ある調査によると、新生児の男女比は母親が富裕であるか否かによって偏りがあり、生活環境がよい母親ほど男児を産む割合が高いそうです。
こう聞くと「富裕層は産み分けをしているのではないか」などとうがった見方をするむきもありそうですが、これは貧困層が75%を占め経済的状況が妊婦の健康状態に如実に反映されるルワンダ共和国での調査結果のため、生物学的な根拠があると考えられているようです。
詳細は以下から。
Why richer mothers have more sons | Mail OnlineBiology Letters誌に掲載された仮説は、「経済状況・生活環境がよく健康な子どもが期待される場合は、母親が次の世代(孫の世代)まで遺伝子を残すには娘より息子を持つ方が有利だ」というもの。強く健康な男児はライバルとの競争に勝ち潜在的には数百人もの子どもを作る可能性を持っているためです。
逆に母親が病気や栄養失調の場合、息子を持つことは遺伝子を次の世代に伝えるには不利となります。弱く不健康な男児は子どもを持つ年齢まで生存することすら危ぶまれるうえ、将来的に競争に勝ち子孫を残す可能性が低いためです。この場合は厳しい競争に勝たずとも妊娠できる娘を持つことの方が進化論的には合理的とのこと。
母親の経済状況・健康状態が出生時性比にどう影響するかを調査するため、オランダの研究者たちは2002年に編さんされたルワンダの子どもを持つ女性9万5000人以上のデータベースを用い、経済状況・健康状態の指標となる配偶者関係と産んだ男女の数を比較しました。

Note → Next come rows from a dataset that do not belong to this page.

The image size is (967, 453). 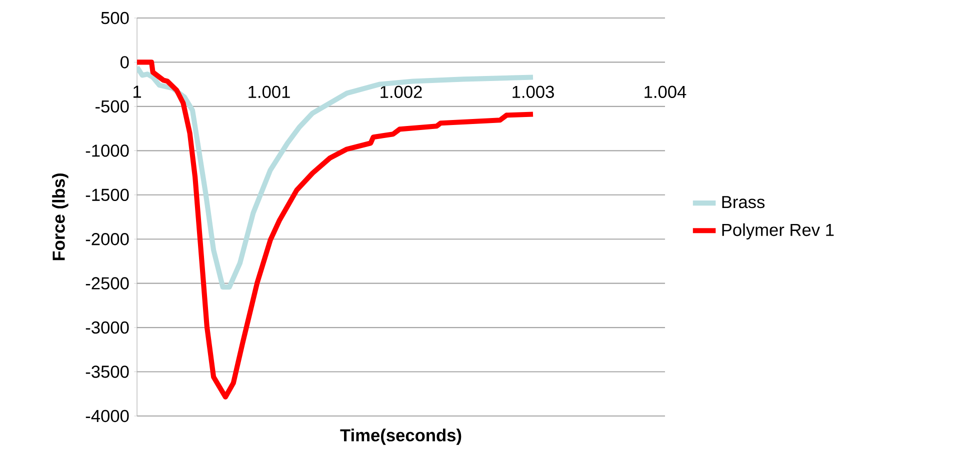 What do you see at coordinates (108, 195) in the screenshot?
I see `y-tick-label: -1500` at bounding box center [108, 195].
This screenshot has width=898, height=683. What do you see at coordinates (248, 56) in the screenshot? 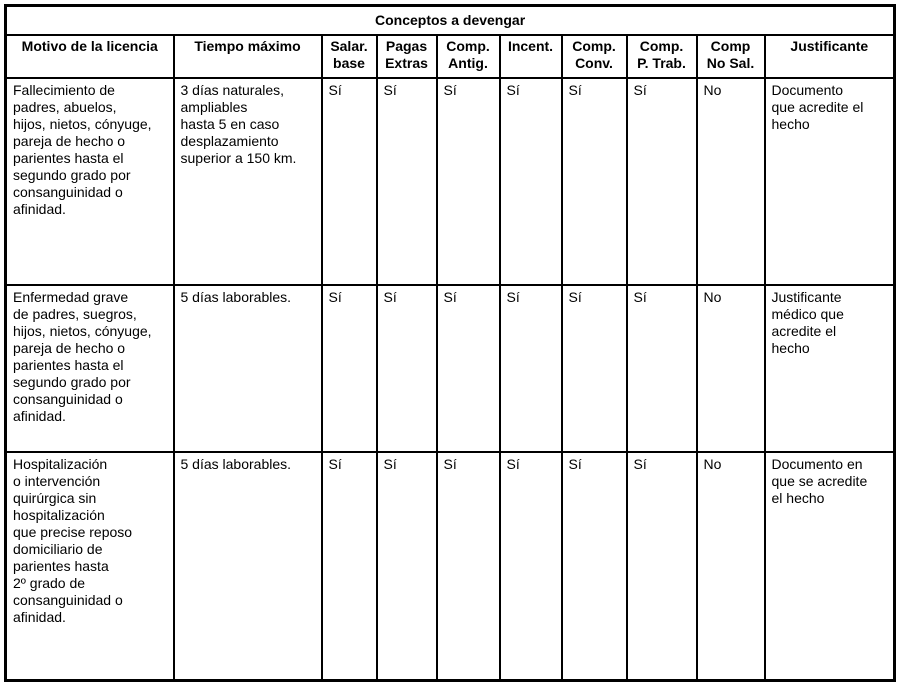
I see `column-header-tiempo-maximo: Tiempo máximo` at bounding box center [248, 56].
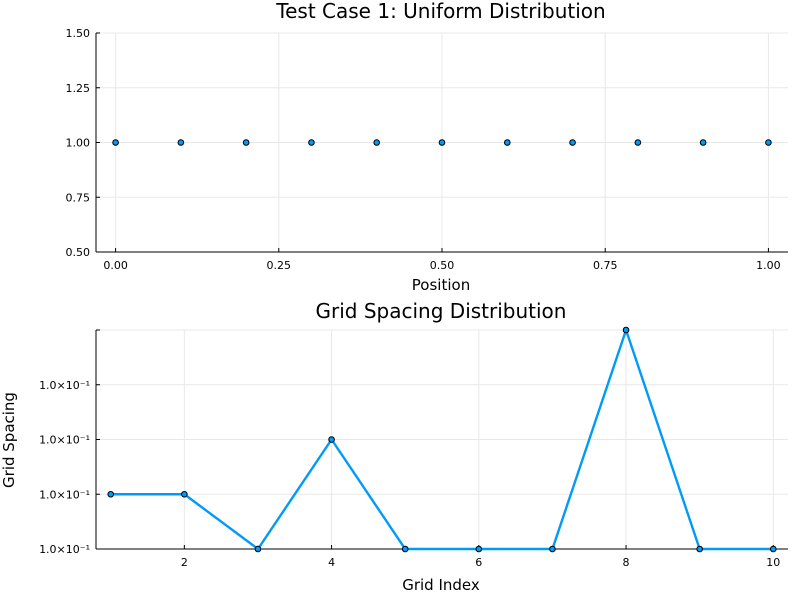 This screenshot has width=800, height=600. Describe the element at coordinates (440, 12) in the screenshot. I see `chart-title: Test Case 1: Uniform Distribution` at that location.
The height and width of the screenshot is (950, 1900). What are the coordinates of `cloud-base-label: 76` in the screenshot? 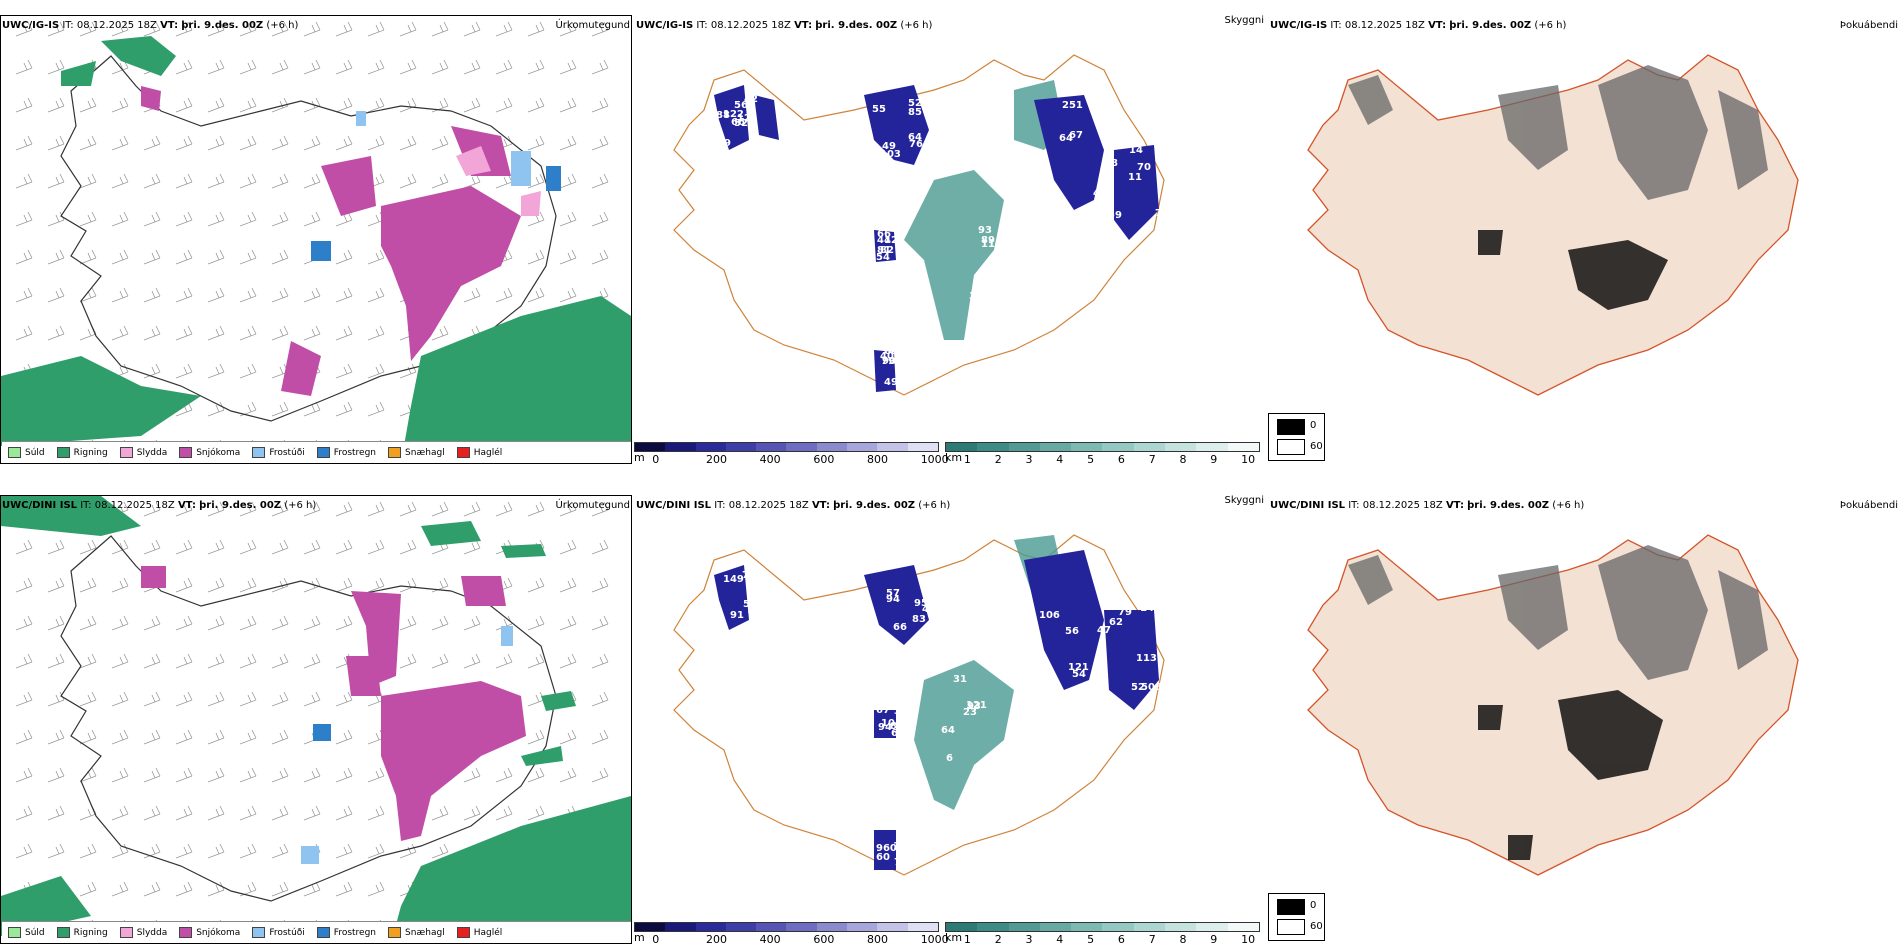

一夫多妻制のルワンダでは女性の間に厳しい序列があります。高位の妻たちは下位に位置する妻より権力や収入が大きく、一世帯に妻の数が多ければ多いほど、分け合う財産や食べ物は減っていきます。予期された通り、一夫多妻制の婚姻では下位の妻は上位の妻より娘を産む割合が高かった、と研究者たちは Biology Letters誌で報告しています。
最も違いが顕著な数値は、一夫一婦制の婚姻にある母親からは男子100人あたり女子99人が生まれるのに対し、一夫多妻制で3位かそれ以下の妻である母親からは男子100人あたり女子106人が生まれているとのこと。
女性は生まれてくる子どもの性別を選択することはできませんが、いくつかの研究では女の胎児のほうが男の胎児より強く、流産されにくいことが示唆されています。母親が病気やストレスで流産しやすい貧困状態にある場合、このことも男女比に影響しているのかもしれません。
人口の75%が貧困層で平均寿命が50歳しかないルワンダのような国では、経済状況が子どもの男女比に与える影響は先進国に比べ強いだろうとされています。